Pendik escort sokakları gece olunca başka bir yüzünü gösterirdi. Sahili aydınlatan sarı sokak lambaları, kimi zaman denizin üstünde titreyen bir umut gibi görünürdü. Fakat Yağmur için bu ışıklar uzun zamandır bir umut değil, sadece varlığını hatırlatan donuk sarı lekelerdi. Yirmi yaşına yeni girmişti ama hayat onu yıllarca süren fırtınalarda savurmuştu.

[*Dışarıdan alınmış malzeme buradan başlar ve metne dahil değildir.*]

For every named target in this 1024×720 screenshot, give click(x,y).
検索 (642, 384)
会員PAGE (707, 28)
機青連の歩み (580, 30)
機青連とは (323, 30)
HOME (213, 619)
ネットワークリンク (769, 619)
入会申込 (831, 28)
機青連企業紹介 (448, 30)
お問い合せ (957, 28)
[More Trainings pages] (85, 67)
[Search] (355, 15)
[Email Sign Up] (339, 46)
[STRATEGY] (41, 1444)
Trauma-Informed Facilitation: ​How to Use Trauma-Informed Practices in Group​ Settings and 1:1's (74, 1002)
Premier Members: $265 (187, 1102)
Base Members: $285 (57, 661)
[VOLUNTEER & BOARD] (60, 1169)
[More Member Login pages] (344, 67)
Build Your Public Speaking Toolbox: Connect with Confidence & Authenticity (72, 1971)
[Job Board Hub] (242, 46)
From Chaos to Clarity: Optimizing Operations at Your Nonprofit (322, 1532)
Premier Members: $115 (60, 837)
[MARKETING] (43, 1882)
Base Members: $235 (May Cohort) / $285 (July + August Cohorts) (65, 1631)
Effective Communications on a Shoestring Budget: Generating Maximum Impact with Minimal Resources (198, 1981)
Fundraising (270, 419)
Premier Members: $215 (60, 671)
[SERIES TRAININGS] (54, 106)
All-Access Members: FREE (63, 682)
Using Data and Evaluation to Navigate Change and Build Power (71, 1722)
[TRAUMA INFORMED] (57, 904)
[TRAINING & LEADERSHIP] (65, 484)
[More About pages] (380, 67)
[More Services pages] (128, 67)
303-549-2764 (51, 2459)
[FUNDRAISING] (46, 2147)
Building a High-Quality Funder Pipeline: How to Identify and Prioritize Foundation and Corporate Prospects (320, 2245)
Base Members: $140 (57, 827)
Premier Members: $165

Pendik vip escort geldiğinden beri hem yalnızdı hem de ayakta durabilmek için istemediği bir hayata sürüklenmişti.
Küçük bir mahallede, tek odalı eski bir dairede kalıyordu. Dairenin duvarlarında rutubet lekeleri, penceresinde kırık bir kanat vardı. Her sabah uyandığında götten veren tavandaki çatlaklara bakar, kendisini o çatlaklar gibi dağılmış hissederdi. Ailesinden yıllar önce kopmuştu; kimse aramaz, sormazdı. Bu yüzden çalışmak zorunda kaldığı geceler, onun için bir tercih değil, hayatta kalma gereğiydi.
Yağmur, Pendik escort çarşısının arka sokaklarında gece çalışıyordu. Soğuk gecelerde yanakları kızarır, içindeki kırgınlık boğazına düğümlenirdi. Bazen kendisine yaklaşan insanların gözlerinde acıma değil, sadece çıkar görürdü. Bu onu daha da yaralardı. “Ben bu muyum?” diye sorardı sessizce. “Ya da gerçekten başka bir şansım yok mu?”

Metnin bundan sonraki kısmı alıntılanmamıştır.